New York Governor Andrew Cuomo’s Executive Order No. 202.30 (EO 202.30) implements significant changes for nursing homes (NHs) and adult care facilities (ACFs) in the state, including the testing of all personnel for COVID-19 twice a week.
The changes include:
- NHs and ACFs must test or arrange testing all personnel, including all employees, contract staff, medical staff, operators, and administrators, for COVID-19 twice per week. The facility’s implementation plan must be filed with the Department of Health (DOH) no later than 5:00 p.m. on May 13, 2020. Reportedly, filing may be done by a survey in the Health Electronic Response Data System application on the Health Commerce System.
- The operator and the administrator of all NHs and ACFs must submit to the DOH a certification of compliance with EO 202.30, all other applicable Executive Orders, and the directives of the Commissioner of Health. This Certification must be filed with the DOH no later than May 15, 2020.
- Any NH/ACF personnel who refuse to be tested will be considered to have outdated or incomplete health assessments and, therefore, be prohibited from providing services within the NH or ACF.
- General hospitals must perform a diagnostic test for COVID-19 and obtain a negative result before discharging a patient to a NH and the NH operator or administrator must certify it is able to properly care for such patient before any discharge from a general hospital to a NH.
The DOH has issued Dear Administrator Letter (DAL) ACF #20-14 / NH-20-07 to provide additional guidance on the testing and certification requirements.
The DAL requires positive test results be reported to the DOH by 5:00 p.m. the day following the receipt of the test results and the personnel must remain at home in accordance with DOH guidelines and those of the Local Health Department (unless the local requirements are inconsistent with DOH guidelines). The current guidelines provide that asymptomatic employees are ineligible to return to work for 14 days from the date of the first positive test, and symptomatic employees may not return to work until 14 days after the onset of symptoms, provided at least 72 hours have passed since resolution of fever without the use of fever-reducing medications and respiratory symptoms are improving.
The DAL also confirms that a NH/ACF may conduct the testing itself, contract for testing, or direct personnel to community test sites, although if it directs personnel elsewhere, the NH/ACF must implement procedures to obtain the test results to remain in compliance with EO 202.30. The DAL also provides the certification form that must be submitted by May 15th.
The DOH’s FAQ #1, among other things, clarifies that employees working at NH/ACF three days per week or less need only be tested once per week and that the testing requirement does not apply to home health and hospice agency staff serving patients who reside in a NH/ACF. It also points out that employees who have documentation of a positive diagnostic test for COVID-19 or a positive serologic test for IgG against SARS-CoV-2 are exempt from the testing requirement.
Critically, the FAQ states that NHs/ACFs are responsible for providing testing for their employees, including the costs of testing. While the DOH points out that a NH/ACF may be able to make use of community testing sites operated by the state at no charge, this raises administrative, legal and indirect cost issues that may preclude it being a realistic option.

**SUPPLIED INFORMATION**:

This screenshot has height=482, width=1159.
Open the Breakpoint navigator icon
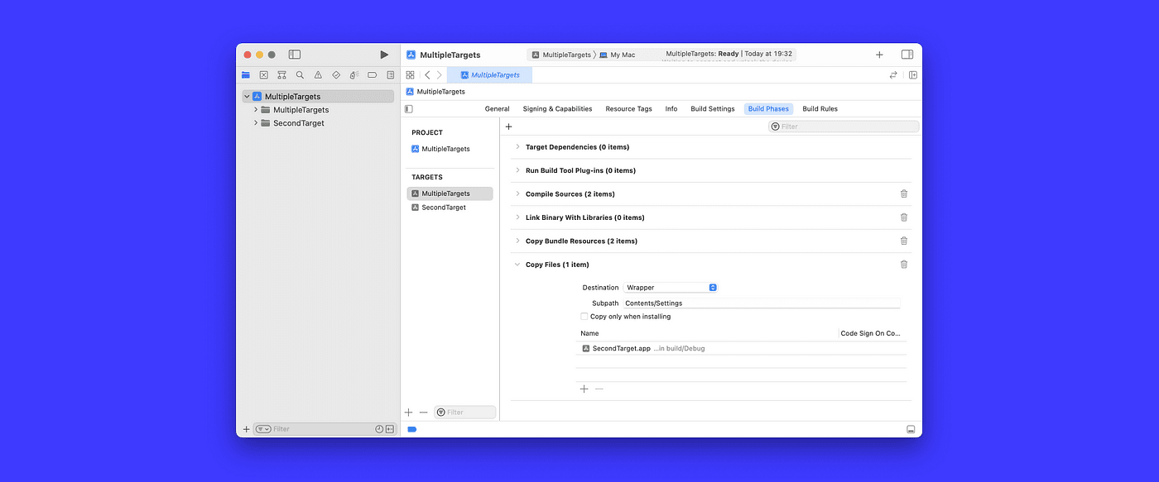(x=372, y=74)
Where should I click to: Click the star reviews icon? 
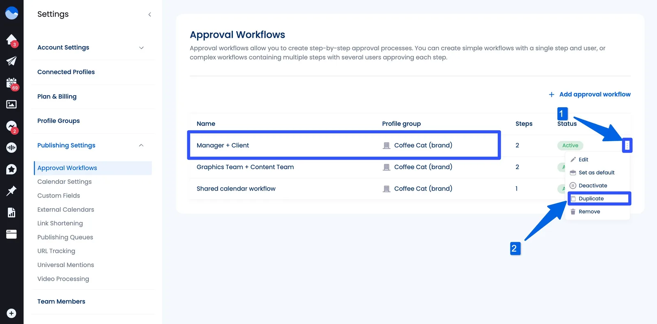[11, 169]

**WORK REQUIRED**: Write out the part of the article on New York's COVID-19 testing order for nursing homes, shown above, from "- Any NH/ACF" to "hospital to a NH.", with no changes.

**EXPECTED OUTPUT**:
- Any NH/ACF personnel who refuse to be tested will be considered to have outdated or incomplete health assessments and, therefore, be prohibited from providing services within the NH or ACF.
- General hospitals must perform a diagnostic test for COVID-19 and obtain a negative result before discharging a patient to a NH and the NH operator or administrator must certify it is able to properly care for such patient before any discharge from a general hospital to a NH.